The point is that Tesla’s solar roof tiles are designed to fit well with the already existing electrical system. This makes sense considering that Tesla’s goal is to give people sustainable energy options. They need to make products that fit well with what people are already doing. However, this cohesion with the grid becomes a downside in a country like Kenya.
The Situation in Kenya
Many Kenyans do not have reliable electricity at all. The grid is not fully dispersed, especially in rural areas, and it can be incredibly unreliable. Constant blackouts and the high cost of bringing the grid to rural areas leaves many Kenyans without functioning electricity.
Without Powerwalls, Tesla solar roof tiles will not work in houses without a grid connection nor will they prevent the problematic blackouts in houses that are connected. The need for these costly Powerwalls will certainly not help the high cost issue.
Tesla solar roof tiles are designed to work with the grid, and thus adding them to houses with no grid connection or an unreliable connection will hardly solve Kenya’s electricity problems. Tesla simply did not design their roof tiles with the idea of putting them in places that have either no or problematic electricity.
How is Strauss Energy Different?
If Tesla’s product is not suitable for the Kenyan market, what makes Strauss Energy better? This small company began its work with solar roof tiles before Tesla but with a slightly different purpose that has made Strauss Energy more valuable to Kenya.
Strauss Energy’s Goal
Strauss Energy was founded with the goal of solving Kenya’s energy problem. Currently, Kenya’s national grid does not have enough power to sustain industrialization nor to give reliable electricity to much of its population.
Strauss Energy thus works not to replace current energy production but to fill a gap by generating energy production. This may seem like a small difference, but it results in a company whose approach is far more suited to Kenya’s electrical needs.
A Case Study: Gaitheri Secondary School
Perhaps the best way to understand the difference between Strauss Energy’s and Tesla’s approach to solar roof tiles is through an example. In 2017 Strauss Energy installed a solar roof on a school that served a large rural community.
The system Strauss Energy installed for the school was connected to the grid, but it included a large backup battery system, which allows the school to function when the sun is not out. The solar roof can handle all of the school’s power needs and has even allowed them to get a computer lab up and running. The roof also collects rainwater as a source of freshwater.
Strauss Energy’s work in Gaitheri Secondary School was designed to meet a need. The inclusion of the backup storage and even the rainwater collection show that Strauss Energy is concerned primarily with creating highly functional systems. Their tiles are also meant to last longer than Tesla’s.

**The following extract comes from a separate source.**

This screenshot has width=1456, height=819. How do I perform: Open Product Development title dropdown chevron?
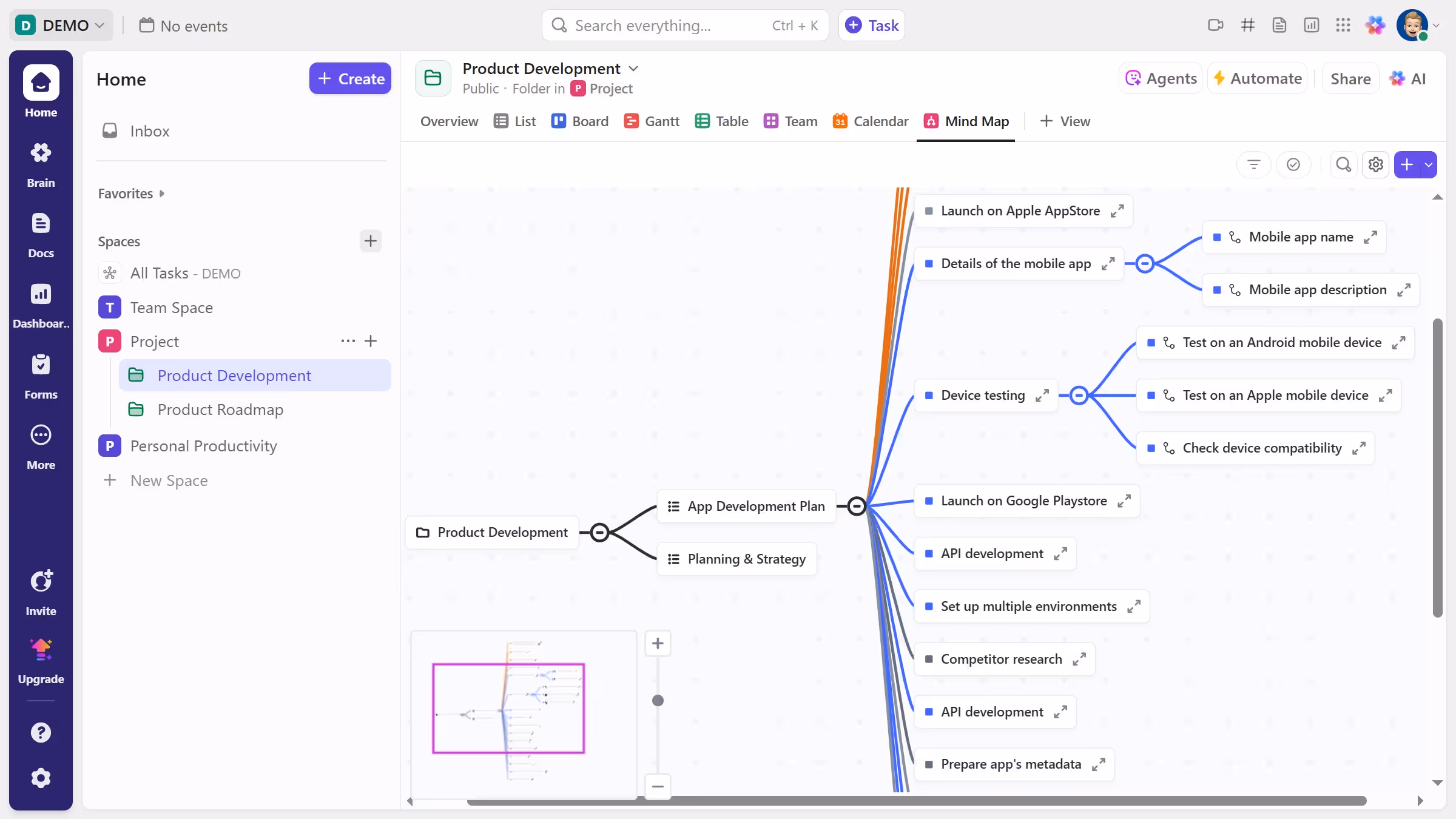tap(633, 69)
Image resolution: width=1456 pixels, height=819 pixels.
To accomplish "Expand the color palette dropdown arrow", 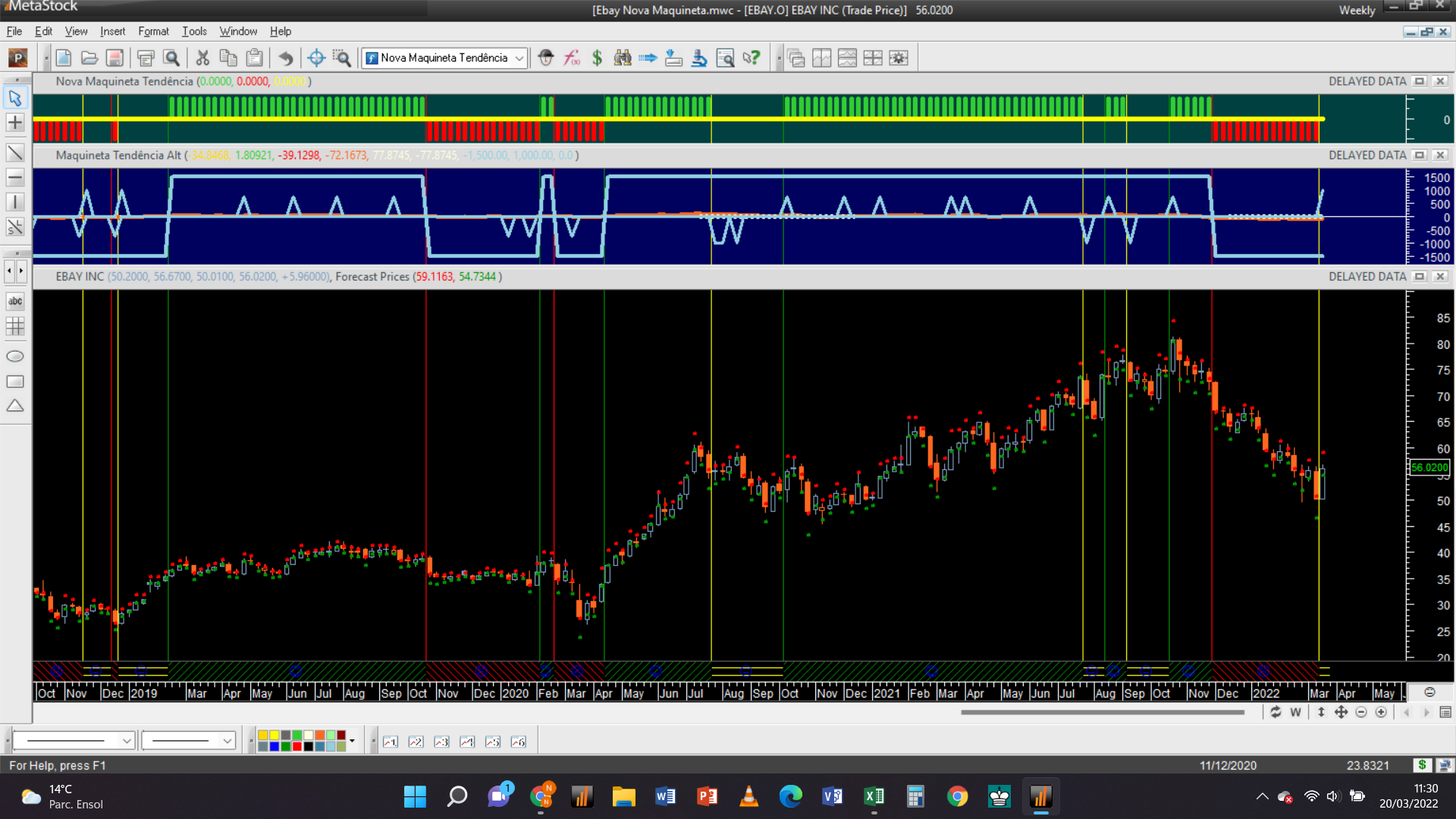I will 352,740.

Strauss Energy is working to create reliable power where none previously existed. Thus, their projects, like the Gaitheri Secondary School, are designed with more self-sustainability than Tesla’s.
Strauss Energy versus Tesla
None of this is to say that Tesla is bad and Strauss Energy is good. It only means that although the two companies make similar products they have different markets and goals, which are not as easy to cross as it might appear.

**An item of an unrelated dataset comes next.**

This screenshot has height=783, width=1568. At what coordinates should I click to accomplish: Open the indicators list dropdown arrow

However similar they may be the two companies do not have to have a hostile relationship. Strauss Energy even uses Tesla Powerwalls sometimes in order to create installations that are not reliant on the grid.
Tesla may eventually try to move their solar roof tiles in areas like Kenya. If they do so they will first need to consider how to make their product work in areas with less reliable electricity infrastructure. However, it seems more likely and more effective that Tesla will instead work with Strauss Energy to bring clean energy to Kenya.
The efforts of Strauss Energy in Kenya and Africa as a whole is much better suited to the region’s electricity needs. Hopefully, both Strauss Energy and Tesla can continue their work to bring both accessible and sustainable energy to the entire globe.